TASK TO CARRY OUT
Produce an exact copy of all the data below, dropping every image.

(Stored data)
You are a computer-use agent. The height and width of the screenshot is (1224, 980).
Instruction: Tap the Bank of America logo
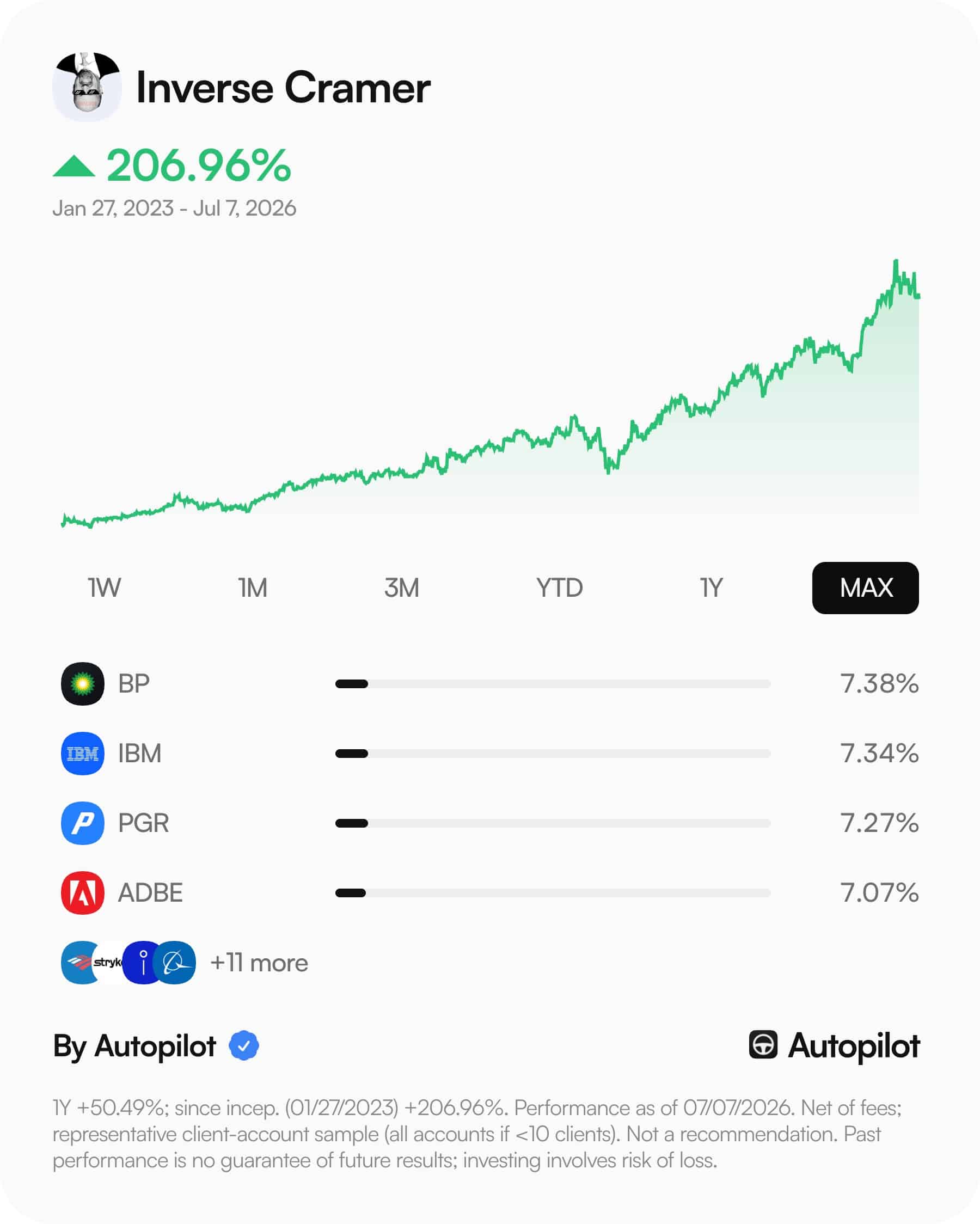(x=77, y=963)
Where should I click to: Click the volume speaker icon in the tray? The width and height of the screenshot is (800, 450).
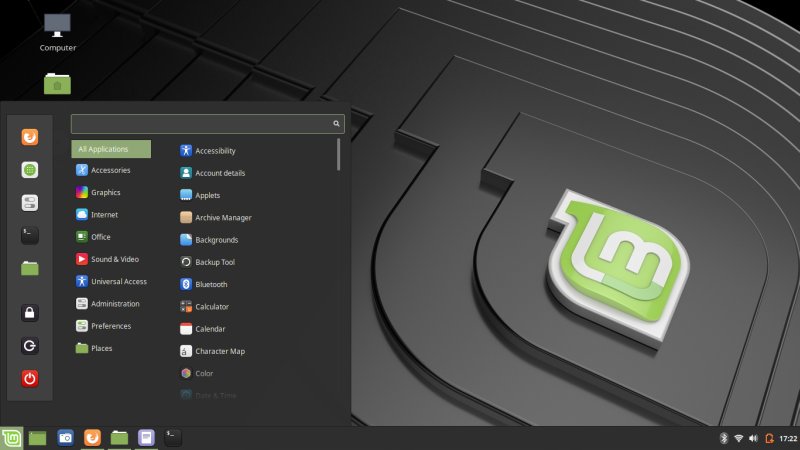(753, 438)
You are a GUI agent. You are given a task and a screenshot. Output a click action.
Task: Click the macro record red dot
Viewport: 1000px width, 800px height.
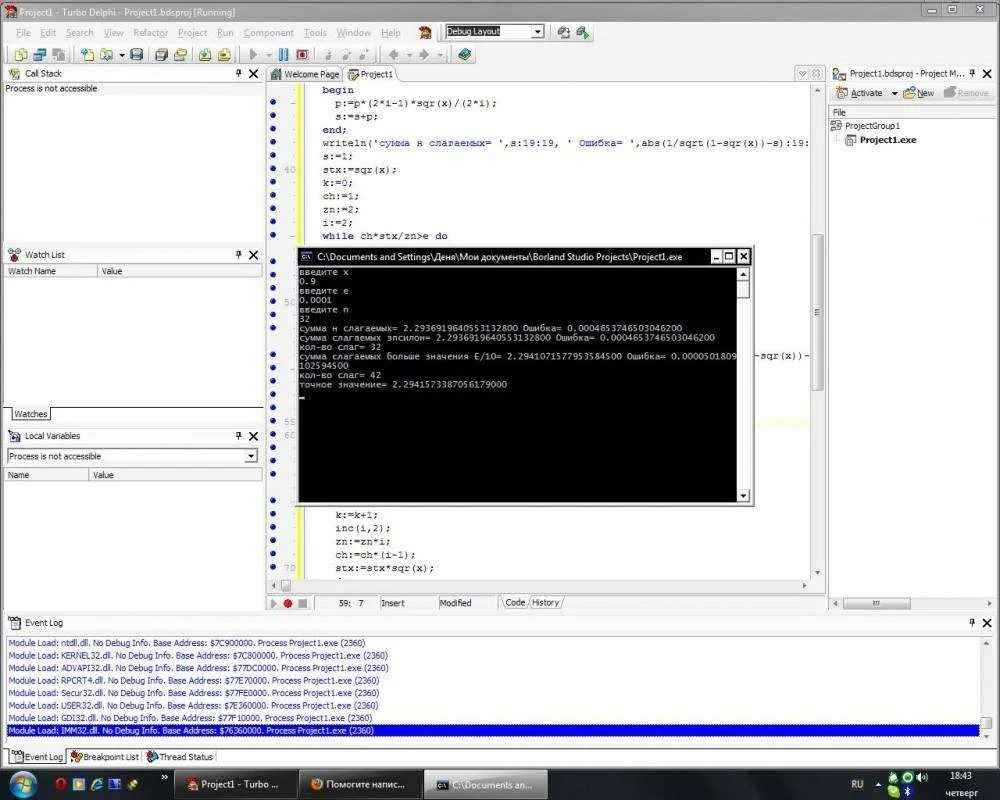point(288,603)
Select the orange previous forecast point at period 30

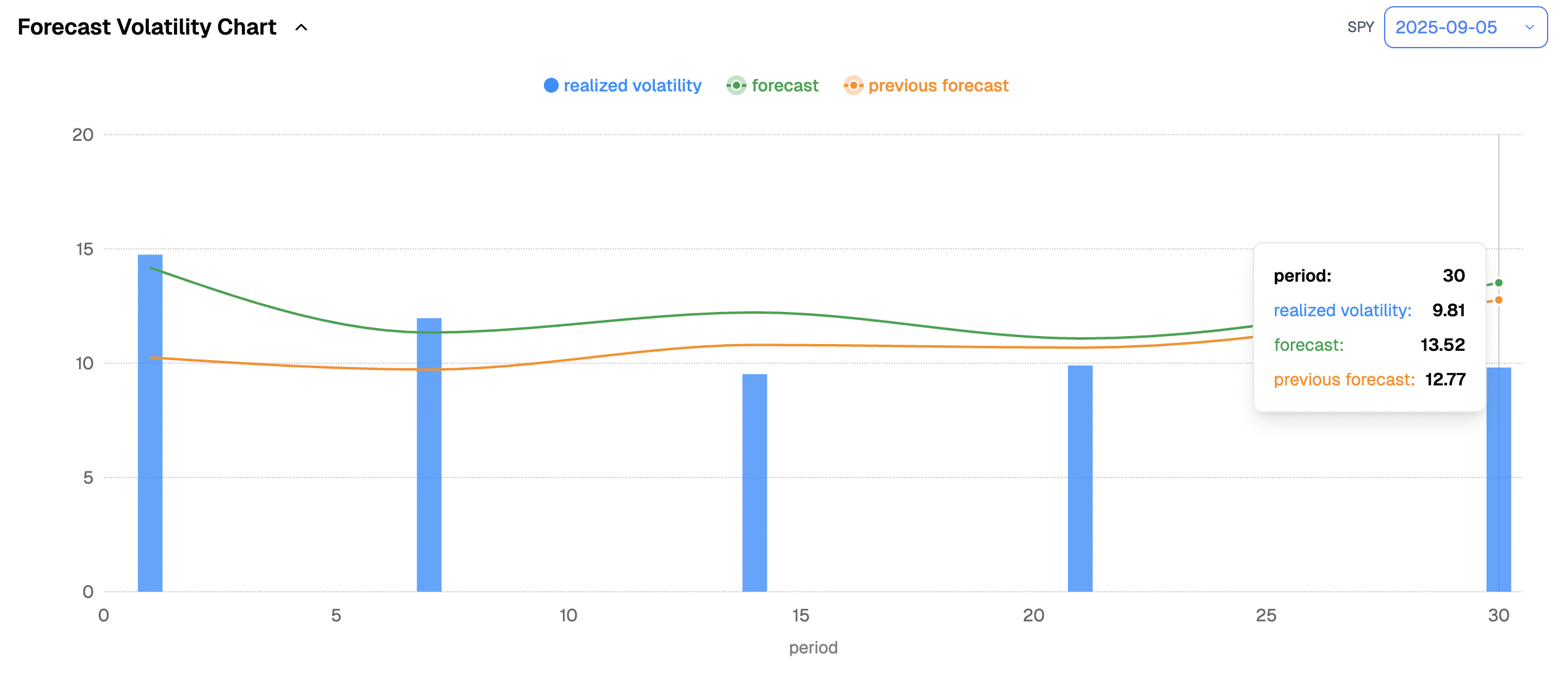1498,300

WRITTEN RESPONSE
You are a computer-use agent. The height and width of the screenshot is (1224, 980).
Instruction: Tap the Bank of America logo
(x=77, y=963)
Where should I click to: Click the volume speaker icon in the tray? The width and height of the screenshot is (800, 450).
(753, 438)
You are a GUI agent. You are given a task and a screenshot. Output a click action.
Task: Click the macro record red dot
Viewport: 1000px width, 800px height.
point(288,603)
Select the orange previous forecast point at period 30

1498,300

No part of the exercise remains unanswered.